TEXT EXTRACT:
+===+

Redefining the range of interior and exterior applications for tiles

Redefining the range of interior and exterior applications for tiles

October 2017

TSJ’s Editor, Joe Simpson, analyses the latest design trends on display at Cersaie 2017: a show that challenged the perception of ceramic tiles and offered an insight into an exciting future of fresh opportunities and new applications.

ersaie 2017, thanks to an increase in both foreign and Italian visitors, attracted a total audience of 111,604 this year, an increase of 4.7% compared to 2016.  The Bologna event, which ran from 25th to 29th September, also confirmed its position as the key reference for the global ceramic tile market, in an event enriched by initiatives that involved the world of architecture, interior design, media, commerce and, even, Italian domestic consumers.

Perhaps signalling an improvement in the overall global economic situation, Italian foreign visitor numbers grew by 5.0%, to reach 58,422; while foreign visitor numbers were up 4.3% to 53,182, with attendees drawn from almost every country in the world.  The global media presence was also impressive, with a total of 922 press delegates in attendance, of which 506 were Italian and 416 from other countries.

Cersaie 2017 was not just a tile exhibition.  Besides ceramic tiles, there was also a significant array of wood, marble and natural stone exhibitors, together with other important components of the ceramic industry, such as tools, shipping agents, adhesives, grouts, sealants and cleaning materials.

In total, Cersaie occupied an area of ​​156,000 sq. metres, with 869 exhibitors from 41 different countries, 17 more than in 2016.  The number of foreign exhibitors, at 323, represented almost a third of the total.  In total there were 457 exhibitors from the ceramic tile sector.

The value-added events staged alongside Cersaie proved paticularly popular this year, with strong participation recorded across the impressive programme of architectural conferences.  For instance, Fabio Novembre’s Lesson Lesson presentation was attended by over 1,300 students.

The Milleluci exhibition in Pavilion 30, and the training seminars for architects held at the The City of Pose, both drew large crowds, although mainly from the host nation.

Organised for the sixth year running as part of an effort to strengthen business relations between Cersaie’s exhibitors and international buyers and specifiers, the Cersaie Business project attracted delegations from leading architectural and contract furniture firms during the five days of the show.  This year Cersaie was attended by around a hundred key players from countries in the Gulf region, including the UAE, Saudi Arabia, Qatar, Bahrain, Kuwait and Iran; as well as Australia, Canada, France, Germany, Hong Kong, Singapore, the UK and the USA.

Cersaie Business helped promote meetings between these top buyers and the exhibitors.  More than 40 companies welcomed delegations to their stands, with a total of more than 120 visits organised over the five days of the show.

This strategic initiative aimed to attract the interest of leading architecture and interior design firms by promoting networking activities between exhibitors and these important international players.  The choice of target markets was hardly a coincidence.  As well as being the largest importers of Italian ceramic tiles, these countries are also home to some of the most influential design firms in the planet.

+===+

WHAT THIS TASK INVOLVES: According to the Cersaie 2017 report, how many exhibitors took part in the show, and from how many countries? The lines that come next are separate material and are unrelated to the Cersaie 2017 report.

[Pointing lines for screenshots and pages]
+===+

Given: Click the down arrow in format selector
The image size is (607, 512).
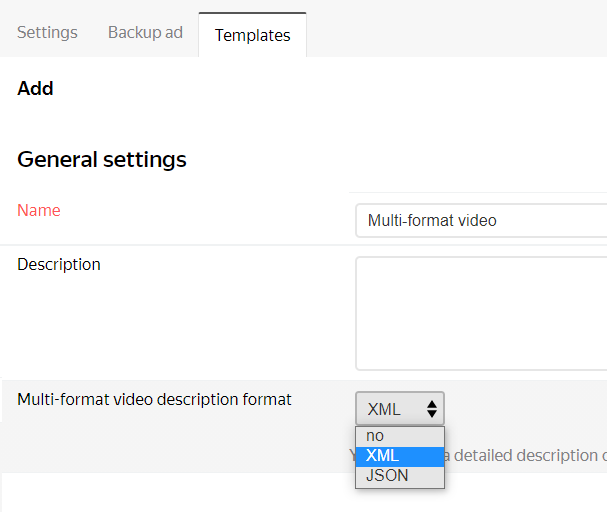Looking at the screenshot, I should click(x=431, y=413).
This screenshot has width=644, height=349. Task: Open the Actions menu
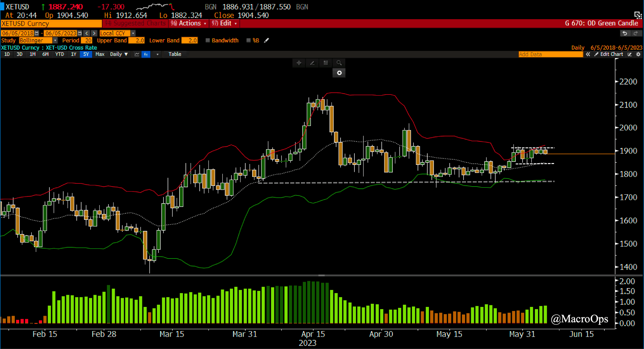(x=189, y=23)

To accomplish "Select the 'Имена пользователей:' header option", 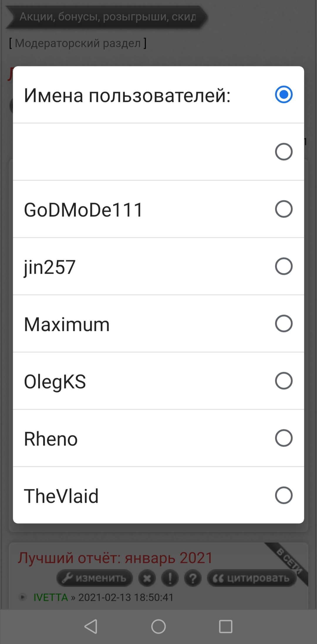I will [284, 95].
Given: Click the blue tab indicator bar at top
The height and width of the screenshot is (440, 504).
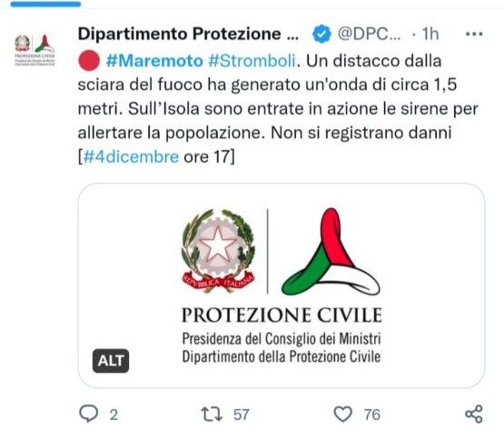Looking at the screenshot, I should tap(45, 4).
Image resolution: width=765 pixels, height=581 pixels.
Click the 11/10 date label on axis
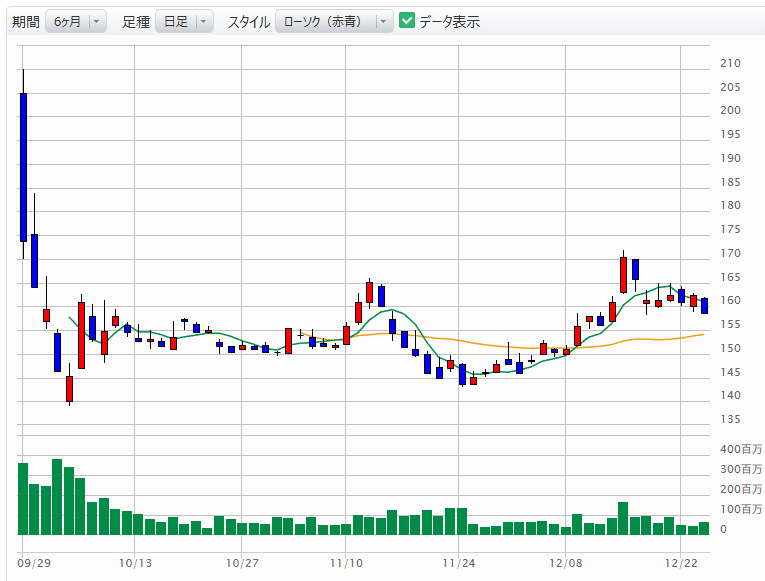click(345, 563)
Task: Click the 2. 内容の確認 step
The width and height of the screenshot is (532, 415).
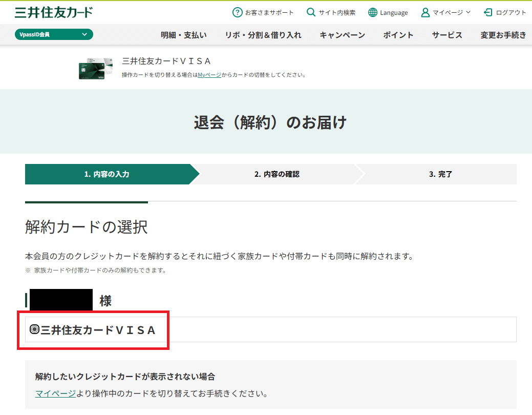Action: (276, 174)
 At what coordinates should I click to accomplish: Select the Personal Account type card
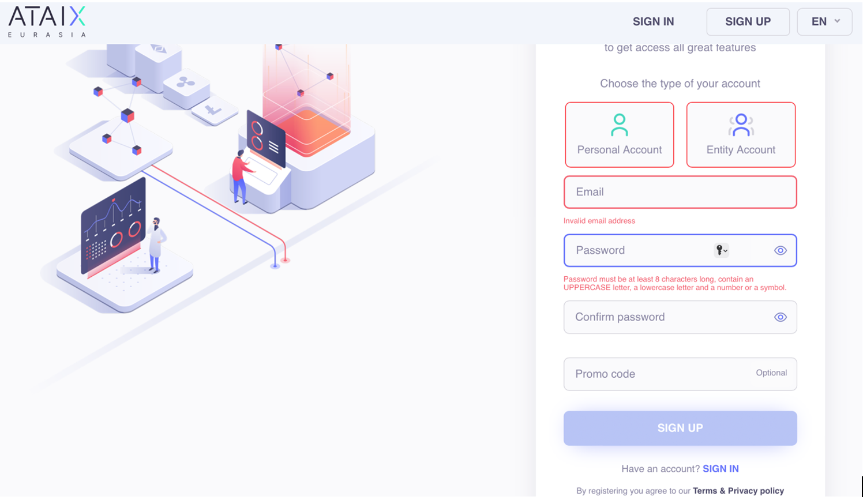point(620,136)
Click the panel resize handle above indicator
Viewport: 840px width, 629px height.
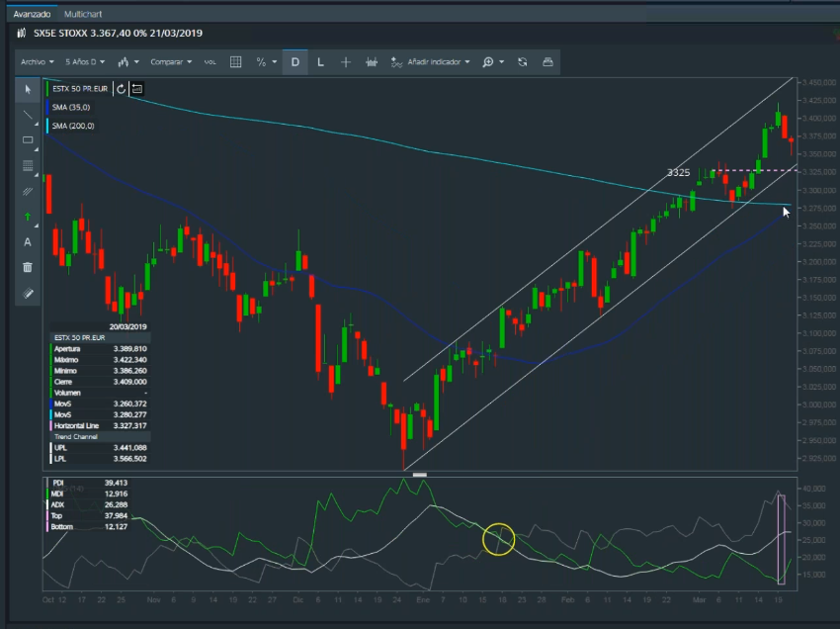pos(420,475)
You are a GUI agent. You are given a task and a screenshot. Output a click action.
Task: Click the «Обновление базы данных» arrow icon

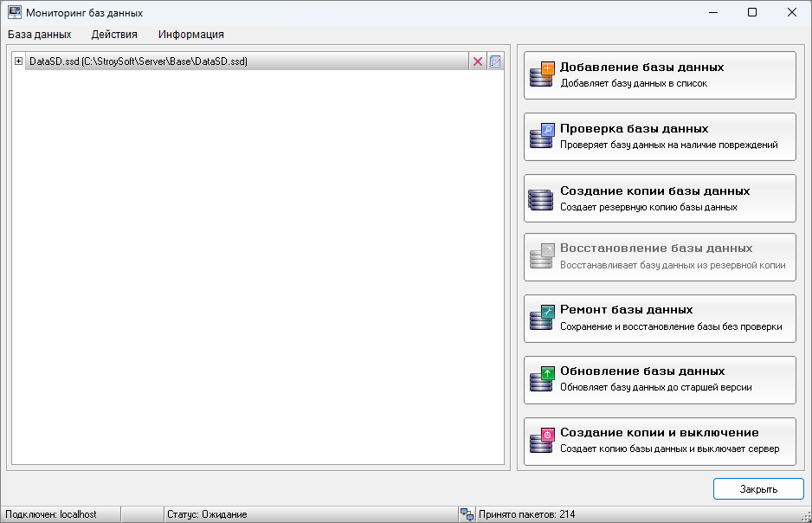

+===+

OUTPUT: 869 exhibitors from 41 countries.